0.7.0.0 was "Layer" and "Layer Copy" for the type OblivionLayer. For both Oblivion and Skyrim NIFs 0.7.1.0 kept "Layer" and "Layer Copy" for the type OblivionLayer, but created a new type, SkyrimLayer and the names are "Skyrim Layer" and "Skyrim Layer Copy".

There is no need to have the word "Skyrim" in the name, or for the names to differ between OblivionLayer and SkyrimLayer. If it's named "Skyrim Layer" then it should also be named "Oblivion Layer", but obviously we don't want or need the game specific names.

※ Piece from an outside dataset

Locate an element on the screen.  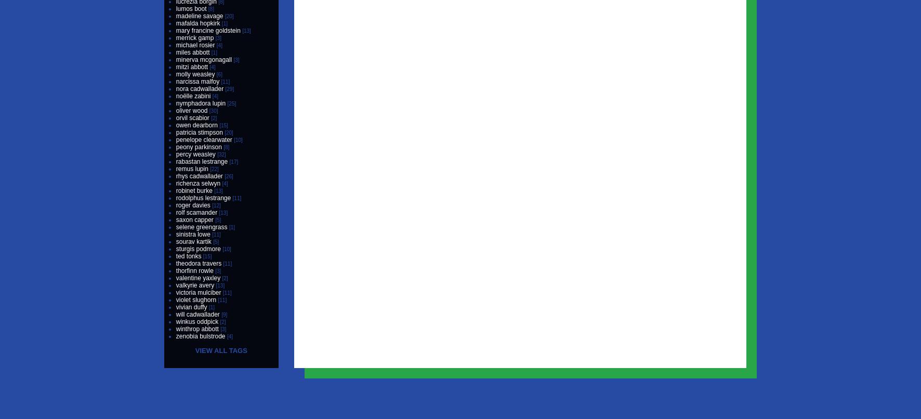
'mafalda hopkirk' is located at coordinates (198, 23).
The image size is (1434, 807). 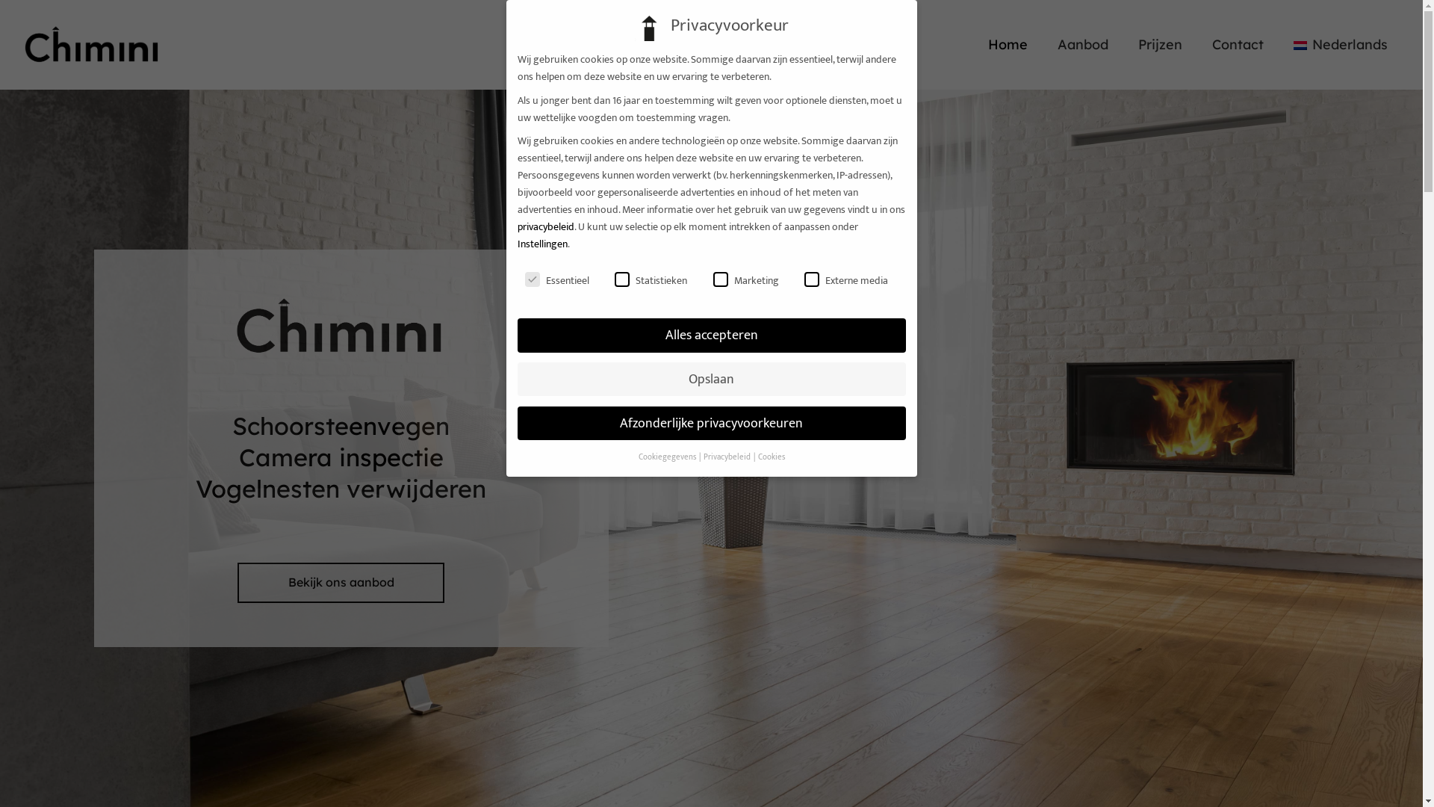 What do you see at coordinates (1159, 44) in the screenshot?
I see `'Prijzen'` at bounding box center [1159, 44].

I understand your argument about creating dependencies, but in this case it is a lose/lose situation. The name "Layer" was being checked, but if I switch away from the name check that means I need to check the type. However, the type also changed, from OblivionLayer to SkyrimLayer so we'd still be facing the same issue.

With that said, the entirety of NifSkope is one big dependency on the structure of nif.xml and the names and types therein. Almost every "get" function requires the name of the value to get given a block. If I need the array of Vertices on an NiTriShapeData, it's not the only array of Vector3 in that block, so obviously I need to say which block of Vector3 I need. That is done by nif->getArray<Vector3>( iData, "Vertices" ) for the block at index iData.

When a name or type has to change, it needs to be checked in the NifSkope source too, otherwise any code relying on the old name/type is going to break. In this case there was no reason to change the name and it would set a bad precedent going forward, to create a different "Layer" name for each game that comes out. This convention would be bad for maintainability, needing continual updates in NifSkope to the list of names that all are equivalent to a "Layer".

@ttl269 does a good job of removing all the game-specific names. Of course it is a change that will still require changes in NifSkope, but it is a positive change. :)

ttl269 commented 10 years ago

@jonwd7 That adding of word "Skyrim" into names was made by me. I wanted Nifskope users to clearly see that this is Skyrim related item. Now I see that it was mistake:

@neomonkeus Thakns for noticing spelling mistake. I have corrected it.